Are you interested in using optical imaging, sensing or devices to help tackle economic and social challenges in developing countries? The University of Kent is offering up to 10 PhD scholarships for candidates who wish to work on projects related to global challenges, and I am happy to support applicants who would like to carry out all or part of their research in the Applied Optics Group.

Projects should by student-led, but we are happy to support and advise you in preparing and writing a proposal that aligns with one of our areas of research (i.e. which we can support with research equipment and supervisory expertise) and which is appropriate for these scholarships. We have suggested four broad areas of research below, if you would like to discuss a project proposal in one of these areas please contact the academic listed. These are not exhaustive, we are happy to hear from you if you have other for projects related to our areas of expertise, please get in touch with us.

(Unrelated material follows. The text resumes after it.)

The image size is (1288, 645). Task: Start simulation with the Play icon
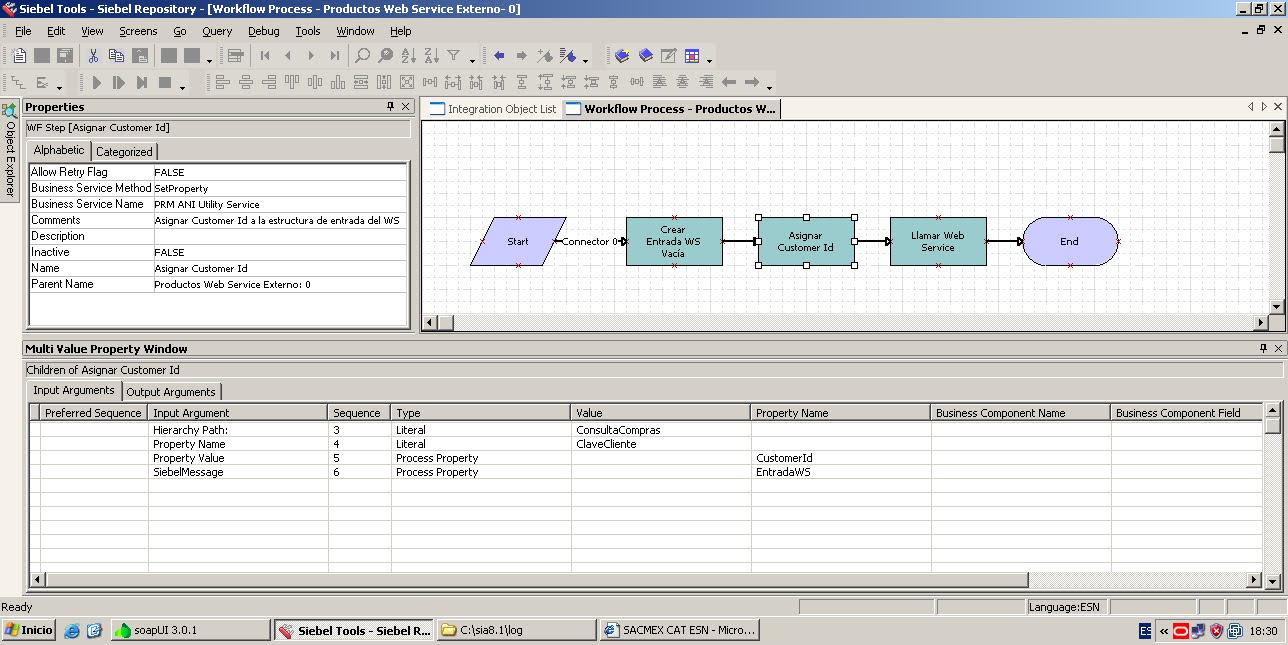click(x=96, y=82)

Optical coherence tomography eye imaging for infants and children

Dr Adrian Bradu

According to the World Health Organization, the number of children suffering from preventable blindness is rapidly increasing. Currently there are more than 1.5 million blind children worldwide. Three-quarters of them live in the poorest regions of Africa and Asia.

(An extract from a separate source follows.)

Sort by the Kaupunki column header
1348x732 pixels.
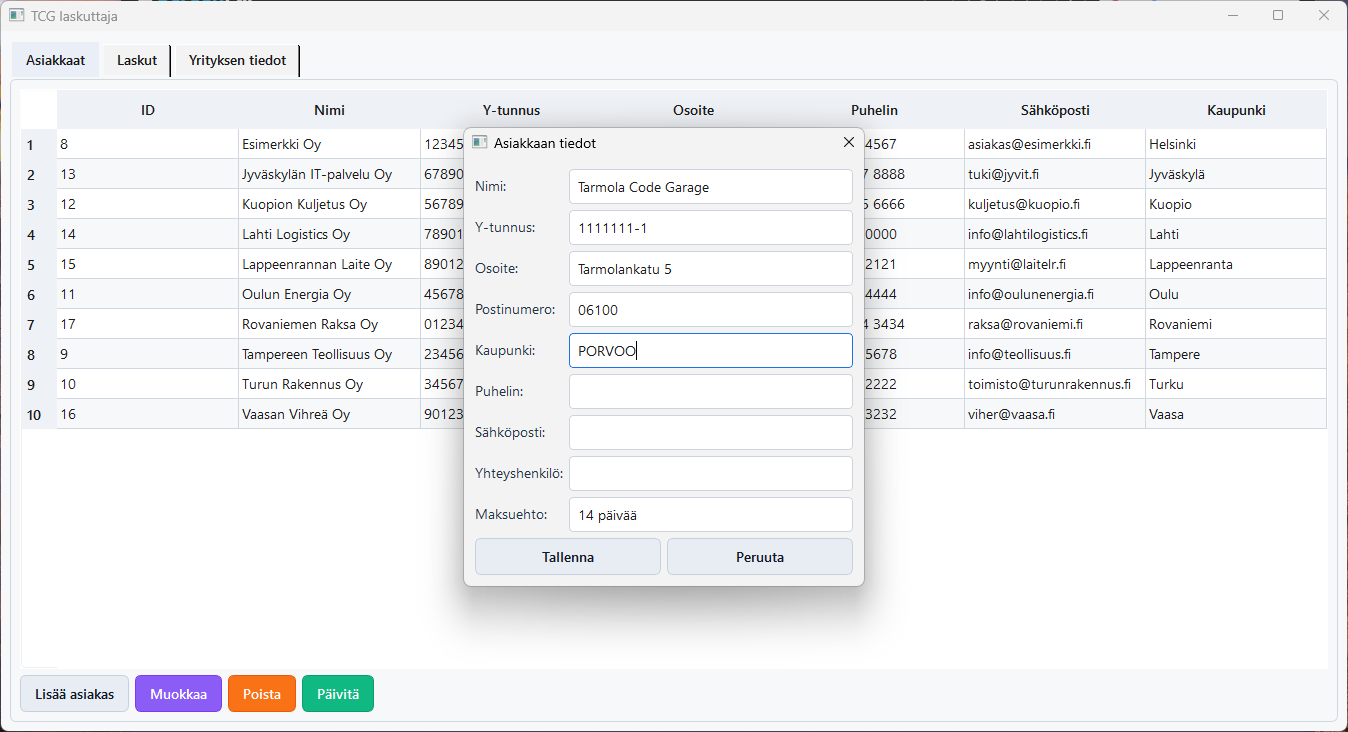point(1236,110)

Optical coherence tomography (OCT) is a diagnostic imaging technique that provides cross-sectional images of human retinal morphology in-vivo. As it provides information on the retinal architecture of the eye beyond that obtained by conventional ophthalmic methods, OCT has become a standard diagnostic tool for management of retinal diseases in human adults.

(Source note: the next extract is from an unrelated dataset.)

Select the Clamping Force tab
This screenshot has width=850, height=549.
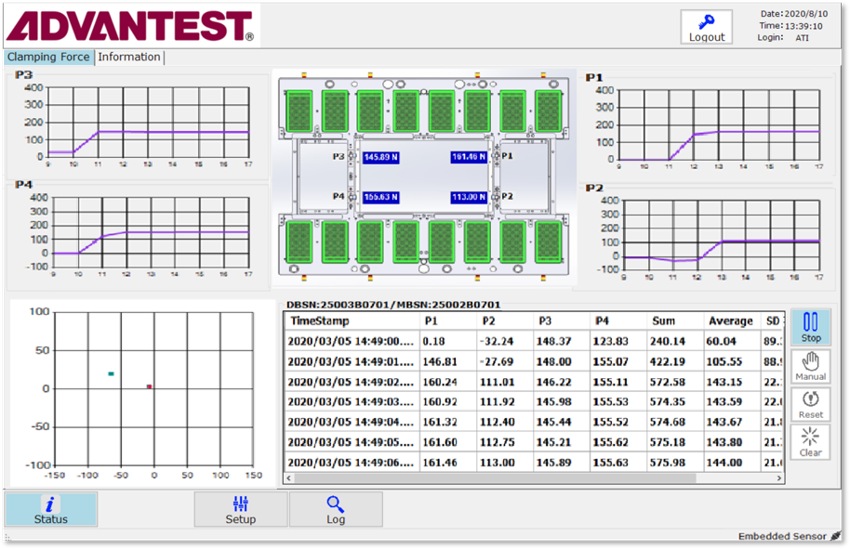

As the most common causes of ocular visual impairment are retinal diseases, more specific the retinopathy of prematurity and glaucoma, there is a need to further develop the current, OCT technology, for use in young children. The project will be focused on devising techniques and solutions to be used in not age-specific, fast OCT eye imaging instruments, capable to overcome difficulties in imaging children’s eye, such as those due to,

  • rapid increase in the axial length of infant eye
  • temporal refractive error shifts from myopia to hyperopia
  • steeper corneal curvatures, and greater astigmatism than in adults
  • limited cooperation ability of children required for OCT imaging.